**ЗАДАНИЯ**
A. Сократите абзац фрагмента, который начинается словами «Теперь не так трудно заметить», и сохраните его основные положения.
B. Продолжите текст об аксиоматических состояниях после его последнего предложения.

**ФРАГМЕНТ**

------------------------

В частности, при введении понятия об аксиоматических состояниях мы учитываем накопленный опыт не только различения очевидностей и сомнений (что известно еще от античных скептиков и Декарта), но и созначные ему различения смыслов и абсурдов, ценностей и таинств и т.д.

Теперь не так трудно заметить, что речь идет об очевидностях и произвольностях не столько в отношении предметов, сколько в отношении состояний души. Поэтому очевидность, произвольность, ясность и отчетливость и другие, подобные им, термины означают не что иное, как собственные качества аксиоматических состояний. Для более подробной характеристики понятия аксиоматического состояния обратимся к следующей типологической схеме, где варьируется показатель свободы (+) или несвободы (-) сознания (Bw) и воли (Wl), являющиеся координатами реализации аксиоматических состояний (Табл. I).

Притом аксиоматическое состояние естественно, когда устойчиво (в них привычно и легко), и оно же свободно, когда подвижно, легко и непреткновенно.

Аксиоматические состояния – характеристики личностного существования и лишь в отношении такового они выражаются в сознании и воле.

------------------------

**ИСХОДНЫЕ ДАННЫЕ**
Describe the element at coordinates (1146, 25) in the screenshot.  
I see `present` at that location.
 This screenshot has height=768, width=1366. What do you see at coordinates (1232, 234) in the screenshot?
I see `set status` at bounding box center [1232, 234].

------------------------

**ОТВЕТЫ**
A. Речь идет об очевидностях и произвольностях не столько в отношении предметов, сколько в отношении состояний души. Поэтому очевидность, произвольность, ясность, отчетливость и подобные термины означают собственные качества аксиоматических состояний. Подробнее понятие аксиоматического состояния характеризует типологическая схема (Табл. I). В ней варьируется свобода (+) или несвобода (-) сознания (Bw) и воли (Wl), которые служат координатами реализации аксиоматических состояний.

B.
Дух дышит, где и как хочет. Духовная жизнь движима вдохновением свободы. На уровне сознания/воли она проявляется как свет, освещающий пространства сознания, и энергийность воли к длению времени. Со внутренним светом – естественным или сверхъестественным – имеет дело плазматическая функция ума.

 

 

Таблица I

 

Свобода воли Wl

Свобода сознания Bw

+

-

 

+

 

Свет,

яркость,

ясность

 

(integrity)

 

Отстроенность,

отчетливость,

точность

 

(симультанность)

 

_

Произвольность,

Действенность

 

(спонтанность)

 

Полнота,

насыщенность,

напряженность

(тектоничность)

 

 

 

Итак, ясность для ума, очевидность для сознания и произвольность для воли. Это речь в терминах качеств состояния.

В то же время, поскольку сознание тяготеет к образности, отстроенности и четкости, возможна отнесенность к той или иной точке образа, к определенному его элементу-виду. Так что симультанен, единократно схватываем весь образ сразу.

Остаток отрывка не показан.